■ GOAL OF THE EXERCISE
Skip the pictures, please, and write out exactly every line from the one containing "You are a GUI" through the end of the listing below.

■ DATASET CONTENT
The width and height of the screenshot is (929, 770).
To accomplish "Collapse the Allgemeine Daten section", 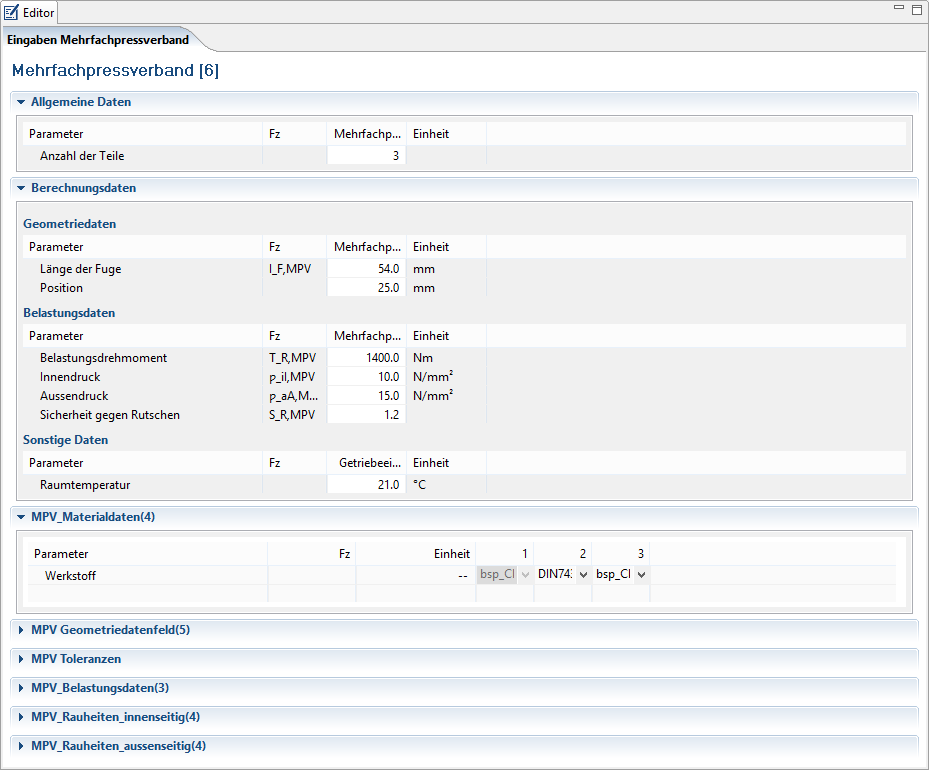I will click(x=21, y=102).
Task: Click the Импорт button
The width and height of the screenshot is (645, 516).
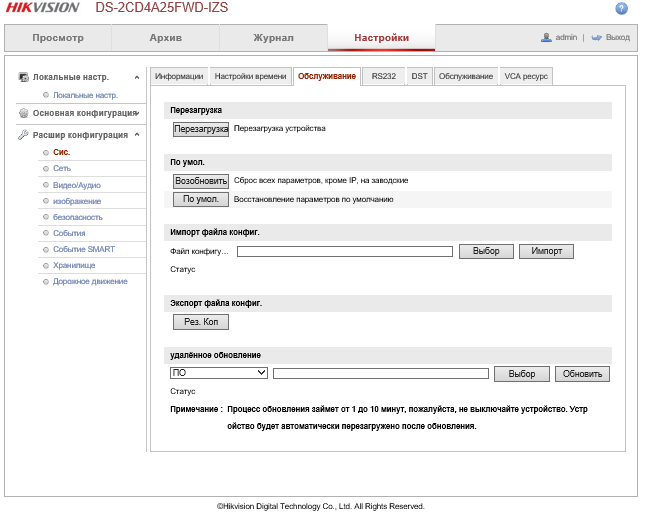Action: coord(546,251)
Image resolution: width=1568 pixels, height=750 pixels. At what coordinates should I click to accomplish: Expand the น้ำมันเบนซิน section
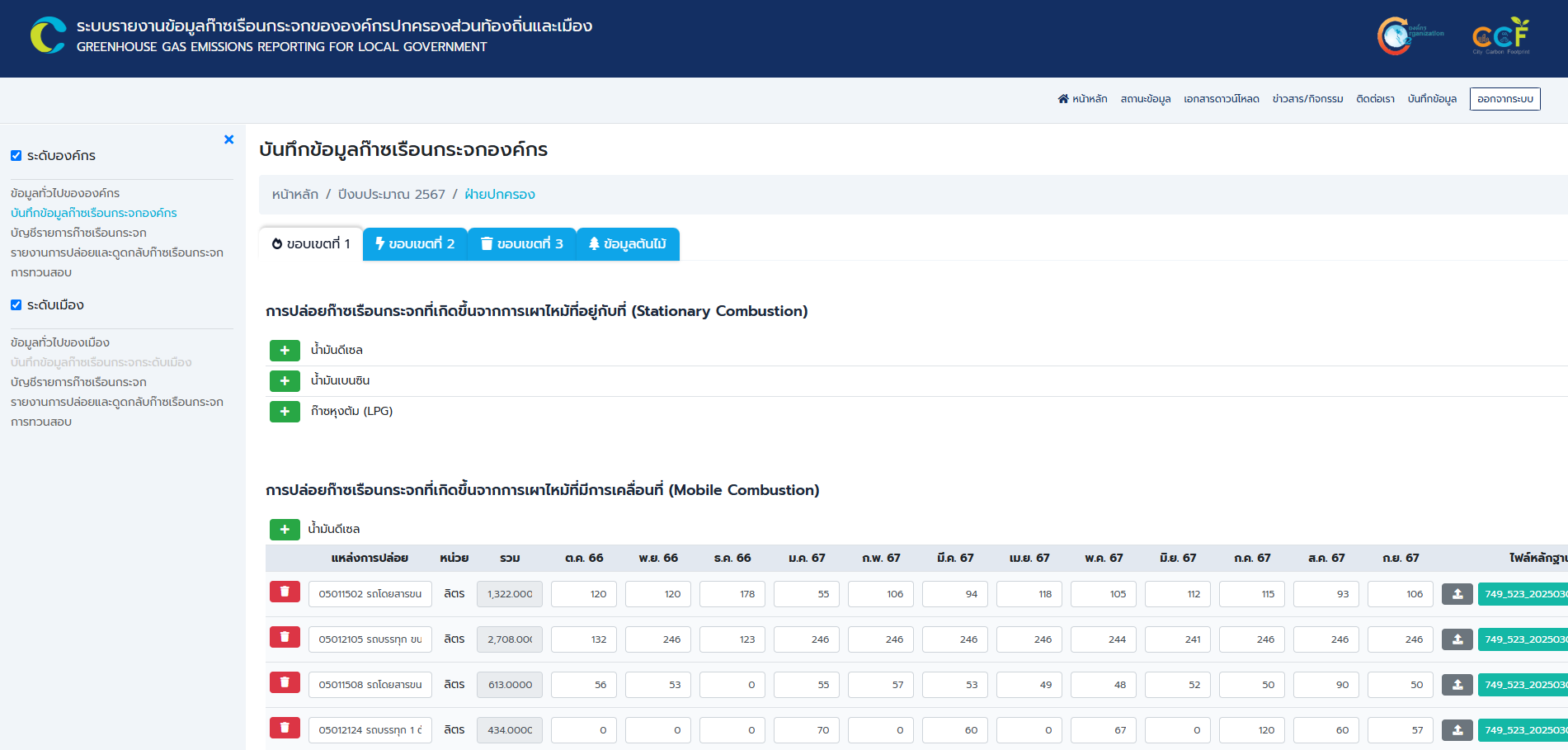[285, 381]
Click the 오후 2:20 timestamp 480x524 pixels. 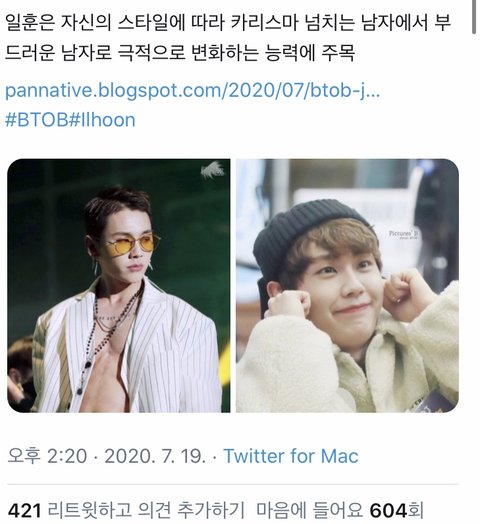[47, 456]
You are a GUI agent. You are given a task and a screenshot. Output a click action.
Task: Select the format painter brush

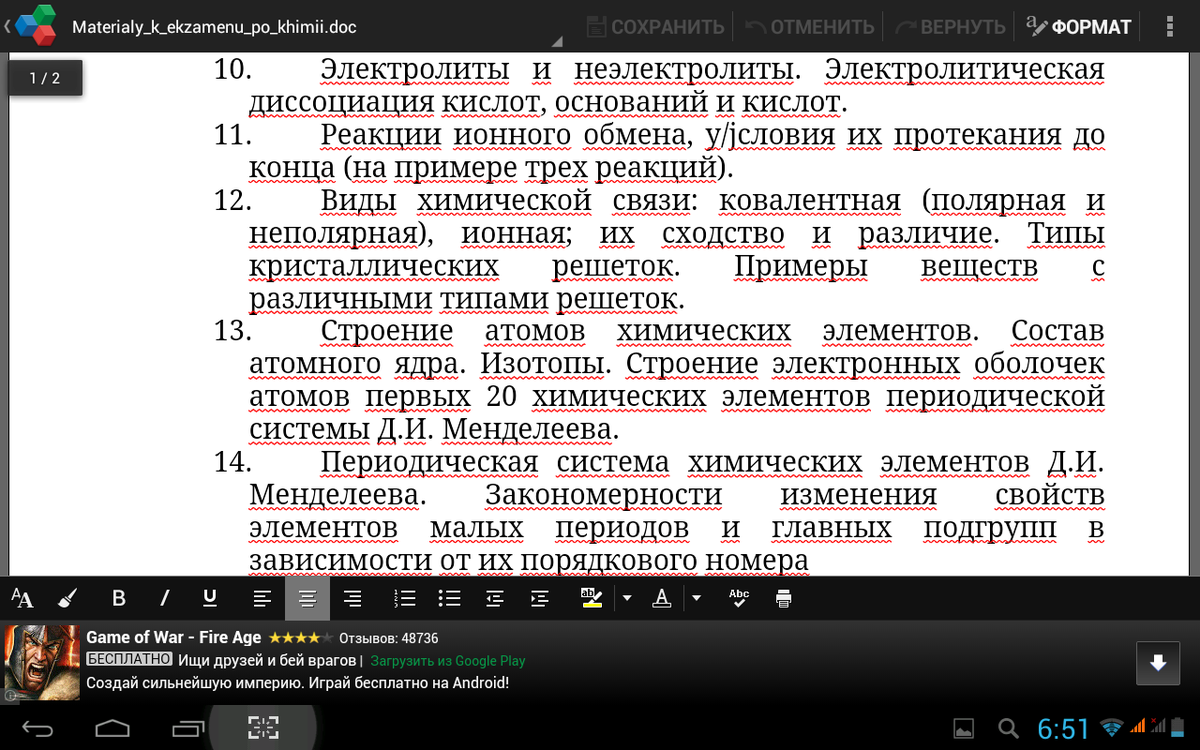click(x=68, y=599)
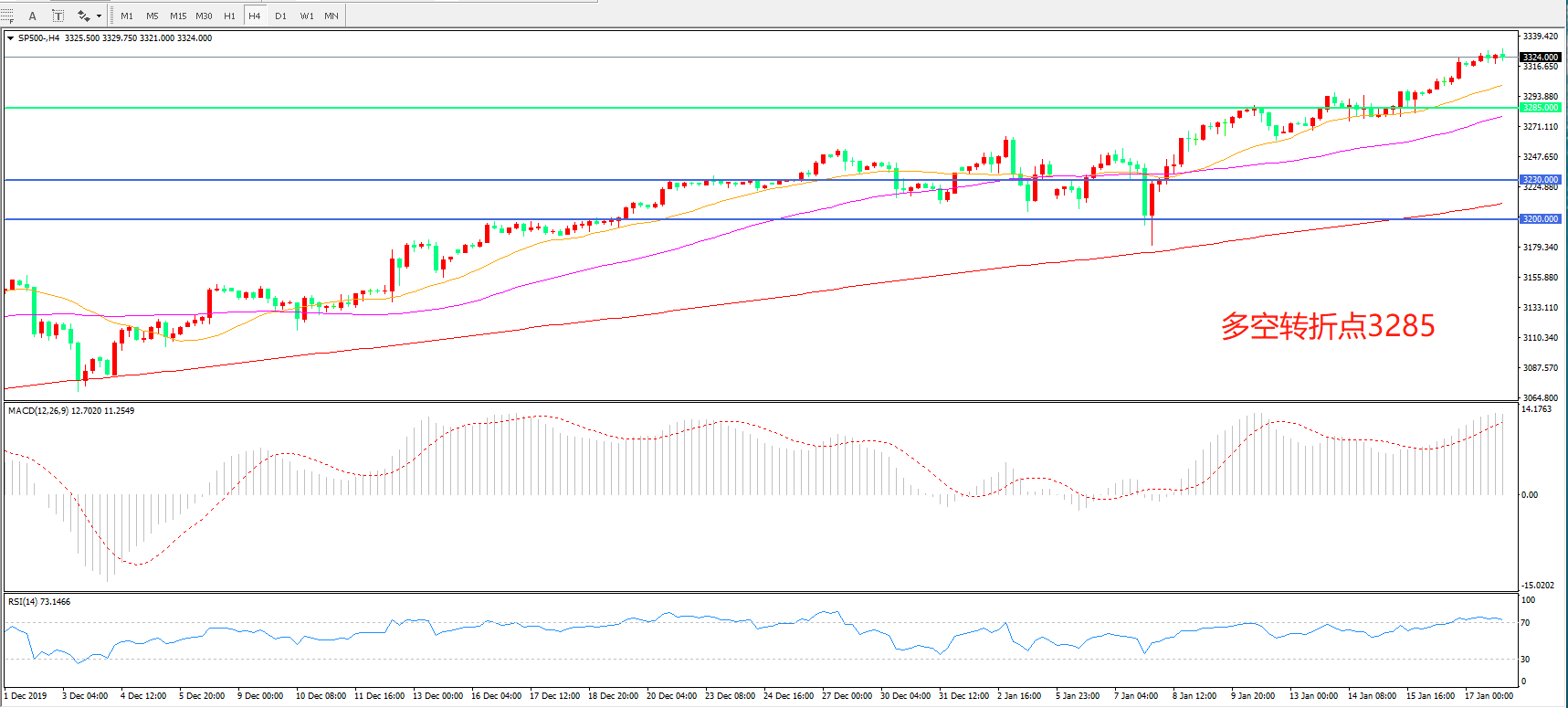Click the blue 3200.000 price level label
The height and width of the screenshot is (708, 1568).
(x=1540, y=219)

■ EXERCISE OUTPUT
You are a GUI agent. You are given a task and a screenshot. Output a click action.
Task: Select the format painter brush

click(x=68, y=599)
Click the blue 3200.000 price level label
The height and width of the screenshot is (708, 1568).
(x=1540, y=219)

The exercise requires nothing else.